▶ ARTICOLO:
+===+

V

Conclusione

Durante tutto il lavoro abbiamo avuto la riprova continua della nostra tesi che, partendo dalla affermazione di un nuovo Leopardi spiritualmente invigorito e fatto ancor piú cosciente del proprio mondo interiore fino a sentire il bisogno di spiegarlo e prospettarlo come necessaria e universale salvezza dell’umanità, trovava, non in dipendenza deterministica, ma in intima relazione, come espressione di questo nuovo mondo leopardiano, una nuova poesia, talmente individuata da giustificare la denominazione da noi data ai canti di questo periodo di “nuovi canti”.

Questa nuova poesia consiste per noi in una forma “personale” e cioè in una forma vigorosa, eroica, quale è la nuova personalità del poeta che in essa trova la sua piú pura, completa espressione. In essa batte potentemente il passo del nuovo impeto spirituale leopardiano, in essa sentiamo una virilità piú certa e matura che non nelle precedenti poesie.

Il carattere fondamentale, distintivo di questa forma è appunto l’energia, la tenacia con cui vi si esprime il piú profondo animo del poeta.

+===+

▶ ESTRATTO DEI DATI:

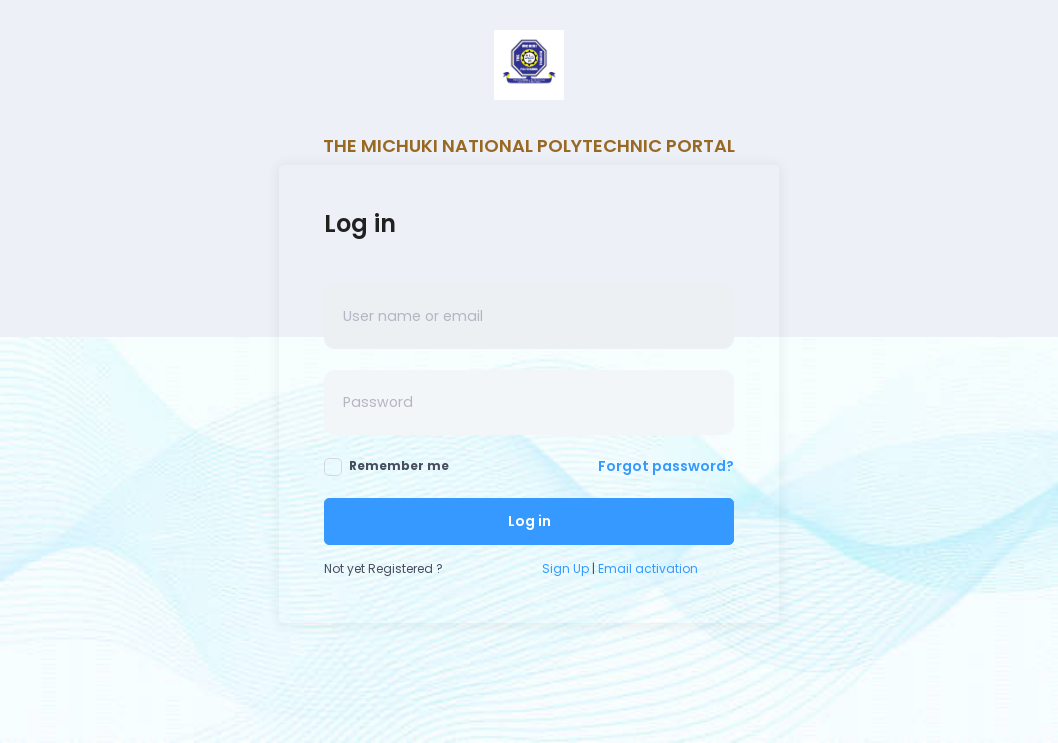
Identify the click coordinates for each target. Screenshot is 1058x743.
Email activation (648, 568)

+===+

▶ ESERCIZI SCRITTI:
• 1. Ricopia dalla conclusione su Leopardi il passo che comincia con "Questa nuova poesia" e prosegue fino a "animo del poeta.".
• 2. Riassumi in due frasi la conclusione su Leopardi.
• 3. Nella conclusione su Leopardi, qual è il carattere fondamentale e distintivo della nuova forma poetica?

▶ SOLUZIONI DEGLI ESERCIZI:
• 1.
Questa nuova poesia consiste per noi in una forma “personale” e cioè in una forma vigorosa, eroica, quale è la nuova personalità del poeta che in essa trova la sua piú pura, completa espressione. In essa batte potentemente il passo del nuovo impeto spirituale leopardiano, in essa sentiamo una virilità piú certa e matura che non nelle precedenti poesie.

Il carattere fondamentale, distintivo di questa forma è appunto l’energia, la tenacia con cui vi si esprime il piú profondo animo del poeta.

• 2. Dal nuovo Leopardi, spiritualmente invigorito e piú cosciente del proprio mondo interiore, nasce in intima relazione una nuova poesia, tanto individuata da giustificare il nome di "nuovi canti". Questa poesia ha una forma "personale", vigorosa ed eroica, il cui carattere fondamentale è l'energia, la tenacia con cui vi si esprime il piú profondo animo del poeta.

• 3. L'energia, la tenacia con cui vi si esprime il piú profondo animo del poeta.